*Суть задания*.
• a. Ответьте по тексту о поволжских немцах на вопросы:
(i) Какую годовщину отмечает в этом году Центр немецкой культуры «Надежда»?
(ii) Как когда-то назывался город, который ныне носит название Маркс?
(iii) До какой станции семью Нины Ивановны довезли в вагоне-теплушке?
• b. Перескажите короче, в виде списка, абзац текста о поволжских немцах, который начинается словами «В сибирской деревне семью», и сохраните его основные факты.

*Показанный текст*.
##########
Три судьбы объединил один город

Истории поволжских немцев, не по своей воле оказавшихся в Кузбассе

«Народ в пути» – так о нас говорят», – объясняют наши собеседницы. Двух женщин, о которых пойдет речь, в 1941-м депортировали в Новосибирскую область, а в конце 40-х они оказались в Кузбассе. Третья родилась уже в Прокопьевске. Друг с другом они познакомились в городском Центре немецкой культуры «Надежда», который в этом году отмечает двадцатилетие.

Истории поволжских немцев, не по своей воле оказавшихся в Кузбассе

ИЗ ПЕРЕДОВИКОВ В СПЕЦПОСЕЛЕНЦЫ

Нине Ивановне Веде в ноябре исполнится 91 год. Вообще-то ее фамилия должна быть Вейде, но выдававший документы одну букву пропустил – немецкие фамилии часто перевирали. Родилась Нина Ивановна в Саратовской области, в Республике Немцев Поволжья. Отец – председатель известного на всю страну передового колхоза-миллионника. Располагался он в пяти километрах от города Марксштадт. Ныне это город Маркс, а когда-то назывался Екатериненштадтом – в память об императрице Екатерине Великой, при которой на этих землях поселились выходцы из германских государств, пожелавшие стать колонистами. С 1920 года город носил имя немецкого идеолога социализма. А поволжские немцы стали уже не подданными императоров, а гражданами советского государства, вполне лояльно к этому государству относившимися. Однако большевики не только опасались «классовых врагов», но с подозрением относились к целым народам. В том числе и к немцам Поволжья. И четырнадцатый день рождения нашей собеседнице пришлось встречать в Западной Сибири. Началась Великая Оте- чественная. Сталин счел поволжских немцев пособниками Гитлера. На самом деле, если среди советских немцев и существовали тайные сторонники фюрера, то их удельный вес был не выше, чем среди любых других национальностей, проживавших на территории СССР, включая титульную. 

Но в 1941-м Автономную Республику ликвидировали, а Нину Ивановну, как и без малого миллион поволжских немцев, депортировали. Вместе с родственниками в вагоне-теплушке довезли до станции Чулым. А оттуда отправили в колхоз Сибиряк Новосибирской области.

– Учиться не разрешили, не пустили в школу. Как я плакала тогда! – вспоминает Нина Ивановна. – Нас сразу послали работать. Мне четырнадцать лет, остальные еще младше. Какие из них работники?!

Рассказывает, как трудились.

Нина Веде.

– Молотили зерно. Мы же детьми были. Двое крутили. Одна на ящике стояла. Четвертая подавала. А пятая засыпала зерно.

В сибирской деревне семью Нины Ивановны вместе с другими немцами поселили в нежилой дом, где когда-то находились ясли. В тесной комнатушке одиннадцать человек. Никакой мебели. Только печка. Спали прямо на полу.

Позже депортированные соорудили себе землянки. Получилась целая улица, состоящая из этих допотопных жилищ.

– Свою мы строили вдвоем с двенадцатилетним братом. Запрягали корову, пилили лес, привозили. Копали, укрепляли, – вспоминает Нина Ивановна.
##########
*Сохраненные данные*.

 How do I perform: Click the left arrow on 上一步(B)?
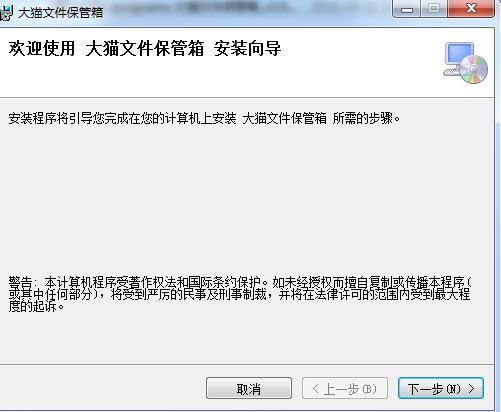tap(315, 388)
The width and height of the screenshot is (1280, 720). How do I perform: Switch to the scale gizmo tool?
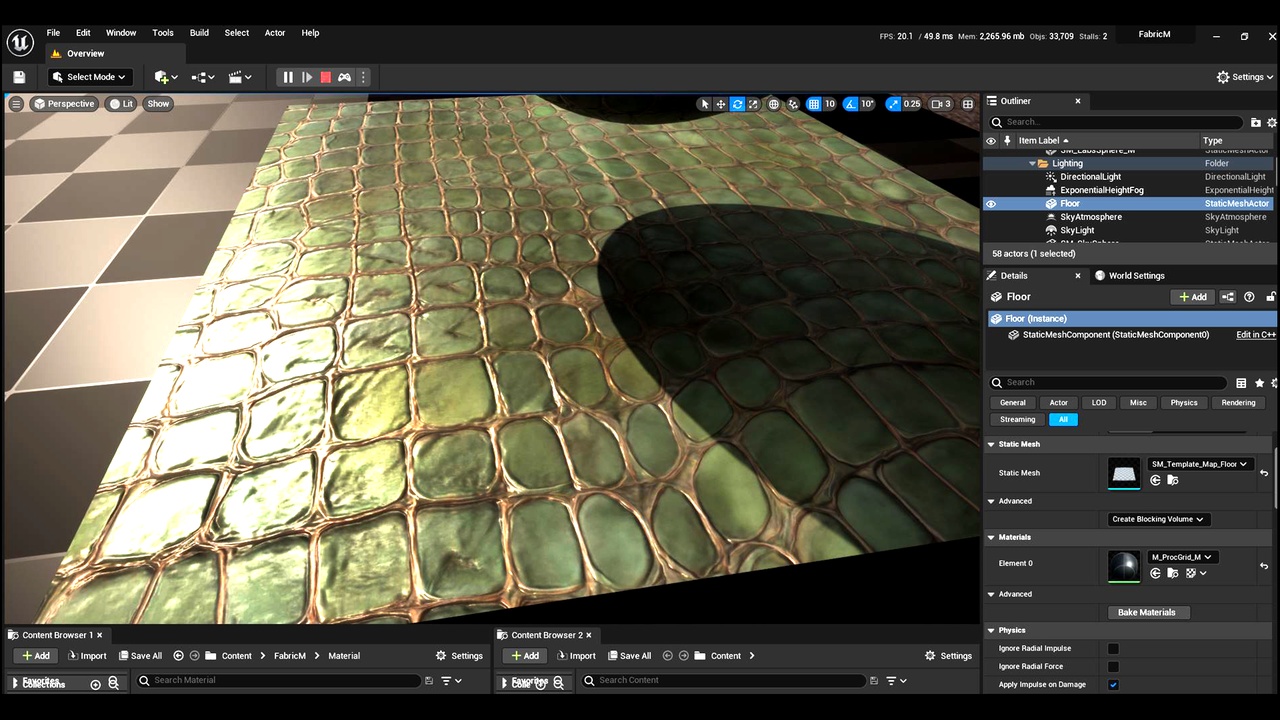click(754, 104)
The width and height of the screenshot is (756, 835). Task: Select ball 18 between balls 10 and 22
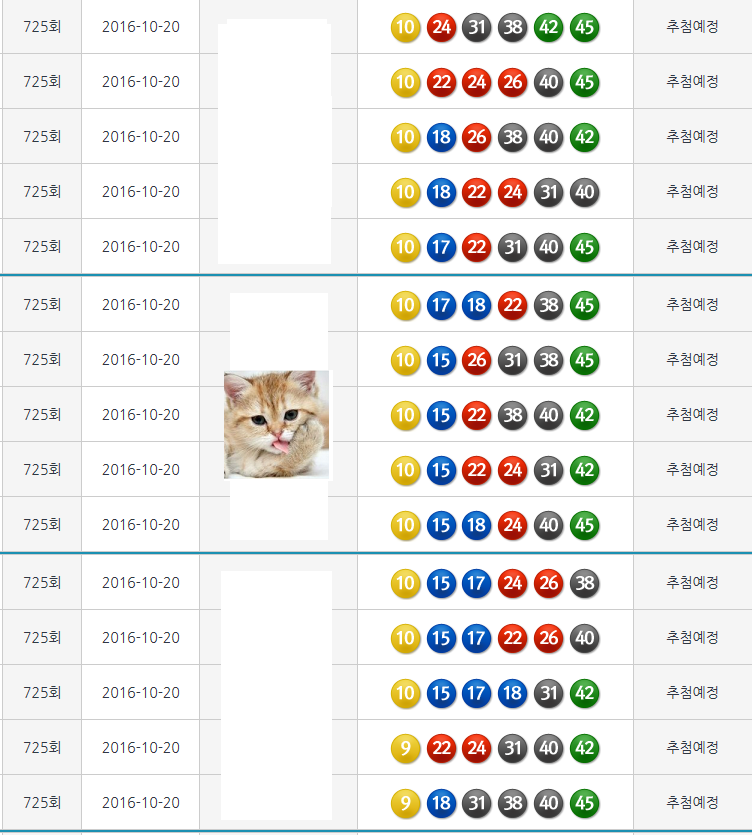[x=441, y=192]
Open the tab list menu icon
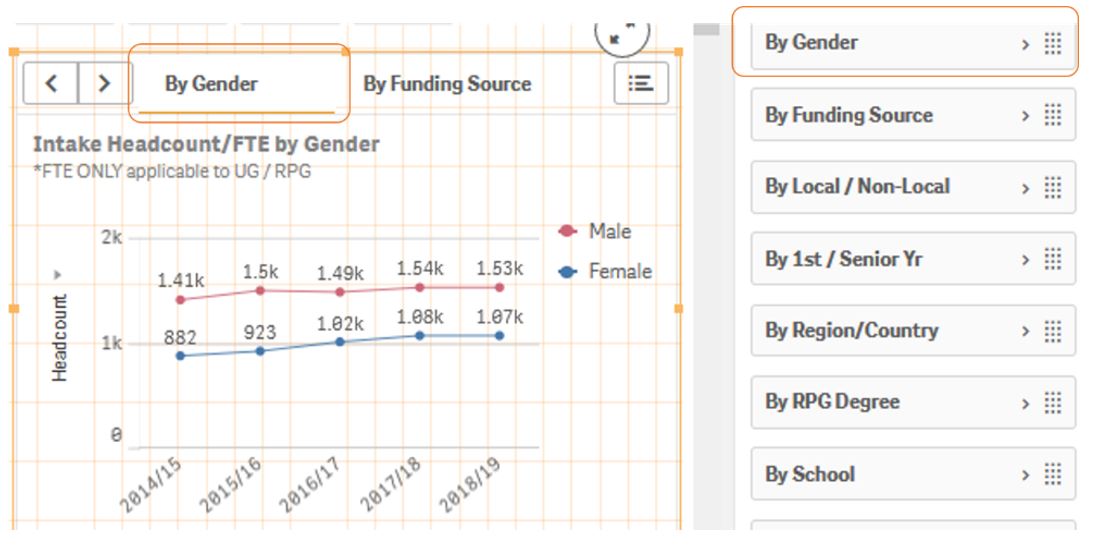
##########
*Ответы на задания*.
• a.
(i) Центр отмечает двадцатилетие.
(ii) Когда-то город назывался Екатериненштадтом.
(iii) Семью довезли до станции Чулым.

• b.
- Семью Нины Ивановны вместе с другими немцами поселили в нежилой дом, где когда-то были ясли.
- В тесной комнатушке жили одиннадцать человек.
- Мебели не было, была только печка.
- Спали прямо на полу.